To illustrate this fully, imagine a rubber band. This rubber band, as with all, stretches, retracts, and expands when effort is exerted by some outside force. It is not constricted to its resting shape, for it can not only enlarge, but also be condensed into a smaller form. Such is true for the exploration and realization of wisdom; it expands with new information in which to delineate the truth, and condenses when a notion requires a more micro analysis. As the self, the encompassing entity through which wisdom is filtered, decides to frightfully delve into the system of extracting wisdom from the human experience, they must first pledge themselves to be elastic. Strictly speaking, the individual concedes to the vastness of wisdom before it is even realized. Once this step has been completed, and only once this step has been completed, can they begin their walk into wisdom.

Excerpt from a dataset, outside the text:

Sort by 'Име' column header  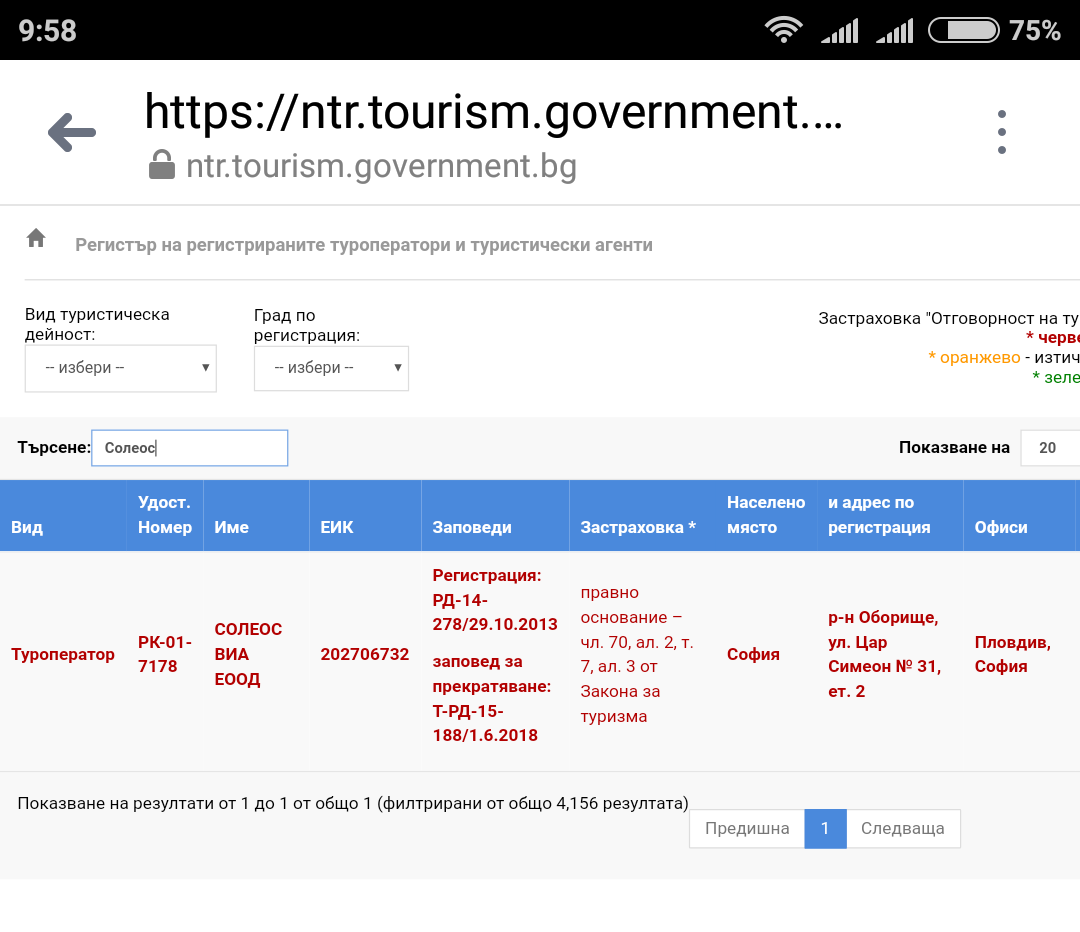pos(232,527)
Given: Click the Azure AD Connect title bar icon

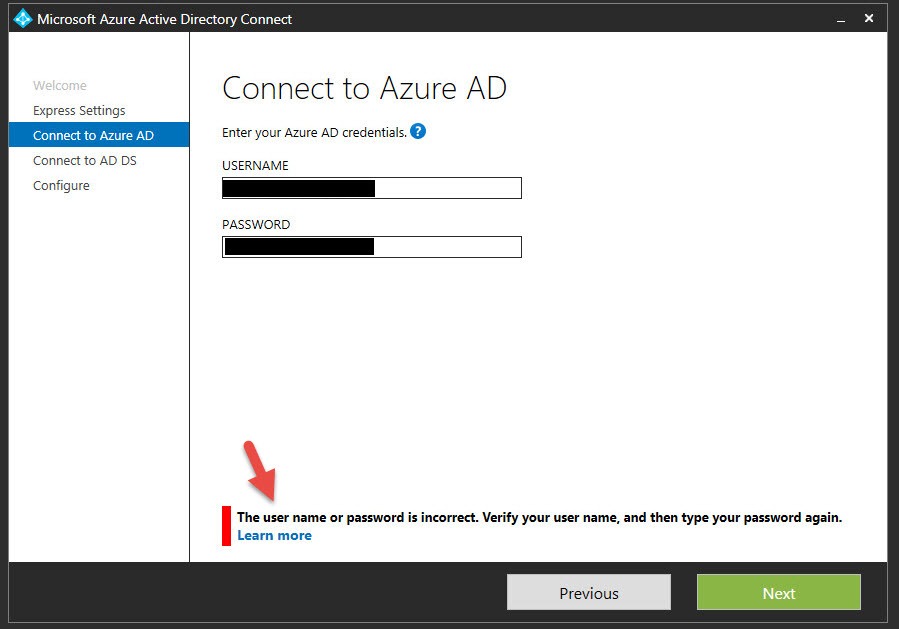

Assuming this course of events occurs and wisdom is now beginning to be revealed, the importance of elasticity becomes ever-present and pivotal to the elongation of wisdom-realization for that individual. For it is easy to buy into the first ounce of wisdom bestowed upon the mind, yet harder to purposefully and actively look beyond the first instance of realization, or in the example above, the resting state of the rubber band, to the breadth of wisdom beyond. No substantial effort is being exerted by the individual who merely accepts that first bit of wisdom, therefore, they abandon the very elasticity that provided them with the wisdom itself and have instead returned to their innate desire for a feasible and concrete truth. This, in conclusion, is why if wisdom is to be truly, correctly, and most beneficially realized, the self in turn must be relentlessly elastic in order to continually substantiate the mess of this world.